The Boogeyman (Bogeyman in my lingo) is your typical nightmare creature. An anti Santa Clause, in that it is a threat rather than a promise. Of course, Daddy Christmas can be used as a threat as well: “If you don’t behave, no presents!” That’s a damn sight less intimidating than “tidy your room or a hideous supernatural entity will creep out of your closet and eat you from the toes right up to the scalp” though.
Four points of entry, limited torch batteries, and plenty of bumps, scratches and creaks in the night. If Boogeyman had launched before Five Nights at Freddy’s 4 took the whole Jump Scare Prevention genre into a domestic setting, it might not look quite so much like a latecomer to the party.
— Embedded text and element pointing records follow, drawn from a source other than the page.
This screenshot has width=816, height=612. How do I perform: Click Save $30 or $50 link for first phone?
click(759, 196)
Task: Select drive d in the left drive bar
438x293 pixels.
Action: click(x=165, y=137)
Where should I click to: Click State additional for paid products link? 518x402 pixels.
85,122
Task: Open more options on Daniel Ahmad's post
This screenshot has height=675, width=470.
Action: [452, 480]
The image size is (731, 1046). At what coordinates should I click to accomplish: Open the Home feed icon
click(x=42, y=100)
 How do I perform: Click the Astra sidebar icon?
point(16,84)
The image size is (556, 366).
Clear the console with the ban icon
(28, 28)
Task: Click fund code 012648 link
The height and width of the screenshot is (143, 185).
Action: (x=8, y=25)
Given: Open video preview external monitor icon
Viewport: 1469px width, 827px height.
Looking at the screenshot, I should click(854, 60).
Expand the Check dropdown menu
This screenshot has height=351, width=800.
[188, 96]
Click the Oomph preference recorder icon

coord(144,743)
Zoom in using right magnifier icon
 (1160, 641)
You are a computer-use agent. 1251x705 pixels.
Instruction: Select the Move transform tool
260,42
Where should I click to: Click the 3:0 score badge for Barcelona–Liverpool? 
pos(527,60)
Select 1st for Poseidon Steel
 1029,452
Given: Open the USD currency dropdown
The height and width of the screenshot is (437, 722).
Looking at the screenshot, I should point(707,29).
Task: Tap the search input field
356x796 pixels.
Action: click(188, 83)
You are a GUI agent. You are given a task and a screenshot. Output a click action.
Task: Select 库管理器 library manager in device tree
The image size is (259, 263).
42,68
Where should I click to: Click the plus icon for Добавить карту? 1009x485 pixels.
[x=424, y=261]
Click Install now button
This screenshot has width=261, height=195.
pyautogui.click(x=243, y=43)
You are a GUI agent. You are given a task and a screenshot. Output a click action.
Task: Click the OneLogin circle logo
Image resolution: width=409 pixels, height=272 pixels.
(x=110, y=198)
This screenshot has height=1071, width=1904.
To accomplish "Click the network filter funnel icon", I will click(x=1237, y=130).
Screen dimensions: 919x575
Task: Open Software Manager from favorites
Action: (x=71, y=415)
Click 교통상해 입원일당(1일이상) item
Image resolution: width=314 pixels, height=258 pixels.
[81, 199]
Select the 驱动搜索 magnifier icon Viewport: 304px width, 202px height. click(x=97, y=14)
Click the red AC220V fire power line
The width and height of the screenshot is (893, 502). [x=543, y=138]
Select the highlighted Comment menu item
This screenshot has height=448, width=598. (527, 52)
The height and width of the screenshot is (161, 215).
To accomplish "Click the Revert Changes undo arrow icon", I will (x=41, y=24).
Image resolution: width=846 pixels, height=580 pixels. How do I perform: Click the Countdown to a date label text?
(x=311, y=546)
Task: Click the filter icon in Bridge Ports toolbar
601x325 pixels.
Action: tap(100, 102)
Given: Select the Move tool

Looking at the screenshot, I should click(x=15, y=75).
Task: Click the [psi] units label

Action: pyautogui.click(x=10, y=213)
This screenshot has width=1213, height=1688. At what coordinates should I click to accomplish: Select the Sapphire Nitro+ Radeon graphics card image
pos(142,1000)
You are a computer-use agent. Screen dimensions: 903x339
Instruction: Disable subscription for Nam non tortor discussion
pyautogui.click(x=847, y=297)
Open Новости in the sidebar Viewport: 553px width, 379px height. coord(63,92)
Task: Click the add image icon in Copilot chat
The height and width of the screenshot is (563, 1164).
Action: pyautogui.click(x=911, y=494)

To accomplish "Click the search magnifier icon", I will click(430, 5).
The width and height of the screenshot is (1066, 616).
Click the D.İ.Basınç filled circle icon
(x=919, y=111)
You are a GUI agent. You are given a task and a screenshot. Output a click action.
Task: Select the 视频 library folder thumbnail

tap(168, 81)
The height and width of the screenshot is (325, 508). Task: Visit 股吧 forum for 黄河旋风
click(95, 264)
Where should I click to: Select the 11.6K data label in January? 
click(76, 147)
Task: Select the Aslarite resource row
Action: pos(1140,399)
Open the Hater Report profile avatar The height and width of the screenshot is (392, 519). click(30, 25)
You play a kid, sitting on your bed and waiting for death to come through door or window, out of closet or vent. The crack in the bedroom door that lets the light in is a neat touch – reminds me of the apparent safety that was always out of reach when terror pinned me to the bed. I used to leave cushions and books no the floor, like stepping stones, because apparently my particular bogeyman could only get me if I actually touched the floor with my feet. Skipping across items was OK. I was safe.
There’s no movement in this Boogeyman though. You’re paralysed with fear, presumably, and can only keep the monster at bay by shining your torch in its face as soon as it begins to emerge from one of the entry points.
Differentiation from the FNAF games comes in the form of variable weather, which either muffles sound or provides flashes of light. There’s also “full dynamic lighting” with “adaptive focus”, which means the longer you stare at a light source, the more difficult it becomes to see shapes in the dark corners of the room.
A quick play confirms that Boogeyman is FNAF-esque and I prefer the setting. I’ve been a frightened child, hiding from my own imagination, but I’ve never found myself working as a security guard who is hunted by haunted animatronics. The game fell over quite quickly, however, when the flaslight failed to keep the Boogeyman at bay. That’s essentially the only way I can interact with the game – preventing my own death with a light – and there I was, unable to do so. At least the failure of the mechanic was terrifying, you might be thinking. Wrong. The Boogeyman is creepy as hell when he’s a couple of shadowy hands unfolding uncannily from a shadow, but when he shuffles into view, he looks faintly ridiculous.
Since FNAF took off like a rocket, I’ve been surprised by how few developers have played with the template. Lots of fan games, sure, but few with their own setting and style. Boogeyman should leave Early Access in January and while there are currently no plans to expand it beyond the bedroom setting, it could be a neat little frightener if the basics are hammered into shape.